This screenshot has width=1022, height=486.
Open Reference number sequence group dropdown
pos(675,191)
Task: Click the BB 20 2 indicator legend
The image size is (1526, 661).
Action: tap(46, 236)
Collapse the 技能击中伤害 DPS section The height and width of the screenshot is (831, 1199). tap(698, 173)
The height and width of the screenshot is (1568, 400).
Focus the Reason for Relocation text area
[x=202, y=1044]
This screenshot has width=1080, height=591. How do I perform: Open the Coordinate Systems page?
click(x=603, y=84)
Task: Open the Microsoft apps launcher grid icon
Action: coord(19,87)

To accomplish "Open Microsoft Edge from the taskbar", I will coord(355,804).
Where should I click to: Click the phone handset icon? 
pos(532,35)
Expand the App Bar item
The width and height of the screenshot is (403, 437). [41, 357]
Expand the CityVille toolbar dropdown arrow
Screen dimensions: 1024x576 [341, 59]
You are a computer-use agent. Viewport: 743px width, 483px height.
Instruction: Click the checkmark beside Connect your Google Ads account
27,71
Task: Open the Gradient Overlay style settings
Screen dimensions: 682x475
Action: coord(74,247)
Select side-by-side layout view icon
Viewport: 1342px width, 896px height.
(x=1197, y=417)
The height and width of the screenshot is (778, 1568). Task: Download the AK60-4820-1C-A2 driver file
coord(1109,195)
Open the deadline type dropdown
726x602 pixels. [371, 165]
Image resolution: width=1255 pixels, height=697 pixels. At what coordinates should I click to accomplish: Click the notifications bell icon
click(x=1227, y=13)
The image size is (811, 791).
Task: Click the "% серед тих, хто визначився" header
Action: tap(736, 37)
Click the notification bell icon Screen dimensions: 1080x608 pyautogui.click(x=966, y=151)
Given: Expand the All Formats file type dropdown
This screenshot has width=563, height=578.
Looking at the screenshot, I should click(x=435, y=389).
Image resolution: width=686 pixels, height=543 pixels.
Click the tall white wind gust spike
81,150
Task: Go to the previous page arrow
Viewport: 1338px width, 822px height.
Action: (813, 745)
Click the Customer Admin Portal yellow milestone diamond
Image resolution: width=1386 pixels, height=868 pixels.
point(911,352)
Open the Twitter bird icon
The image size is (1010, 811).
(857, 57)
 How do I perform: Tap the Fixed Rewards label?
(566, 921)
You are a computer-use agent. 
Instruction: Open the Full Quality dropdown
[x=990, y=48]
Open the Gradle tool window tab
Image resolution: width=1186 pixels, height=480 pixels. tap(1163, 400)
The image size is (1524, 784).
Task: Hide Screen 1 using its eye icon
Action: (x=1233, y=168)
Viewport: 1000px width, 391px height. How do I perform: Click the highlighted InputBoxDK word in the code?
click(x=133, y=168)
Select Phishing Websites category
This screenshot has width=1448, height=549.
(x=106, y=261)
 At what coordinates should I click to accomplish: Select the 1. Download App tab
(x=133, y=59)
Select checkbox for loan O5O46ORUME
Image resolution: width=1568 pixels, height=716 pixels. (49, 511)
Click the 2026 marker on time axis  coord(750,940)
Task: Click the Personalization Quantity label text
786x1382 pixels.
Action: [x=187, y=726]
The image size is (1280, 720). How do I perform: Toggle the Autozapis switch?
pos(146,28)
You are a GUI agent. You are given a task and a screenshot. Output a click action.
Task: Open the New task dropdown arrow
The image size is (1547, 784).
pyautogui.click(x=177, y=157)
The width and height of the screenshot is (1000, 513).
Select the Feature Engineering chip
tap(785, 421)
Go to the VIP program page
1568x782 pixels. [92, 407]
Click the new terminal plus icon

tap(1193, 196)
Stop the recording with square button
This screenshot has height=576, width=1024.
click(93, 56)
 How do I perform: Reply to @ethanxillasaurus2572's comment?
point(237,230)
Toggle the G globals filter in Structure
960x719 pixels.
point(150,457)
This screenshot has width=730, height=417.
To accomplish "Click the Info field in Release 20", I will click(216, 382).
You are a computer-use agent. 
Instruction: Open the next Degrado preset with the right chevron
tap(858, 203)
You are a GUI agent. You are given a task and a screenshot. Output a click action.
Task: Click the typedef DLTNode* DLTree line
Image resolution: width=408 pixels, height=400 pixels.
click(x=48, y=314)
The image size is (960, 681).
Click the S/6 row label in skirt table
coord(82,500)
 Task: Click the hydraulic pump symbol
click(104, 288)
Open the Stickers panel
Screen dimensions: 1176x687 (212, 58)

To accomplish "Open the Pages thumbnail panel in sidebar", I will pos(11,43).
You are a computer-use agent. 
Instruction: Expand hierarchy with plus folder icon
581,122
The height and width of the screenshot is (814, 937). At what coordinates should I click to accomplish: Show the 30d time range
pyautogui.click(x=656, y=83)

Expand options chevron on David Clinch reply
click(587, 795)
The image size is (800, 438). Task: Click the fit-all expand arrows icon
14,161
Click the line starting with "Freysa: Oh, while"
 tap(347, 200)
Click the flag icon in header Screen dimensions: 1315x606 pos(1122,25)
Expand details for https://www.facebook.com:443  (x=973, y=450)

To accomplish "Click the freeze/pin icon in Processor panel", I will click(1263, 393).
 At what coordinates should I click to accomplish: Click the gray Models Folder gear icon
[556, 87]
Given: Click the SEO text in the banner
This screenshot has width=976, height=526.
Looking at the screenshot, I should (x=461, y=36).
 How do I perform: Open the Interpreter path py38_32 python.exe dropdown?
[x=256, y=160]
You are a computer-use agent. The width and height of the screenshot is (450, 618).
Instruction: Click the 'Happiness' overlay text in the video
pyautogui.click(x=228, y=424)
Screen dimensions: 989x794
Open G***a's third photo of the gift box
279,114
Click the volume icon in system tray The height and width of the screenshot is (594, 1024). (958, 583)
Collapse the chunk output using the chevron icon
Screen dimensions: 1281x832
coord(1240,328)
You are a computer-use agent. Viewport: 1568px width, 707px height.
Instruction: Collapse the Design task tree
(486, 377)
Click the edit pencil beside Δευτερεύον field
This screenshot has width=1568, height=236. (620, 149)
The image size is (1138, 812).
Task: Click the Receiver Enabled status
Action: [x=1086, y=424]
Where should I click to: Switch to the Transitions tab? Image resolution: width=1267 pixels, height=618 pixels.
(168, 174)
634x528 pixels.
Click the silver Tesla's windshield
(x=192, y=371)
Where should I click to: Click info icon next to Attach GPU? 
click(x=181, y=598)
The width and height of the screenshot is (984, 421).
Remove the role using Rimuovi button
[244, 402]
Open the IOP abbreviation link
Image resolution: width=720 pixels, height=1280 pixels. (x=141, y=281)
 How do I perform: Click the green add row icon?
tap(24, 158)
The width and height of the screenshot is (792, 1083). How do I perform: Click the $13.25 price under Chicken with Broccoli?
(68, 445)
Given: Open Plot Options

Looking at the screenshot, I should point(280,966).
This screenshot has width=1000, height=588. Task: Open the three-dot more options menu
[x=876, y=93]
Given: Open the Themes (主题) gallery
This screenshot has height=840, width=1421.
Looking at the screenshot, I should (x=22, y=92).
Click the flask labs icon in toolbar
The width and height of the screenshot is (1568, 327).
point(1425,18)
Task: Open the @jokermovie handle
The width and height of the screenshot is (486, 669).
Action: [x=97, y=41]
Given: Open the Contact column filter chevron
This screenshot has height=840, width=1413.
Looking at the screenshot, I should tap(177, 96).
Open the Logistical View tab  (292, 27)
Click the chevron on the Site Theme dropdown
* * *
(ASSIGNMENT):
From the records given above, copy all lines containing "filter".

(RESPONSE BOX):
Toggle the G globals filter in Structure
Given: Open the Contact column filter chevron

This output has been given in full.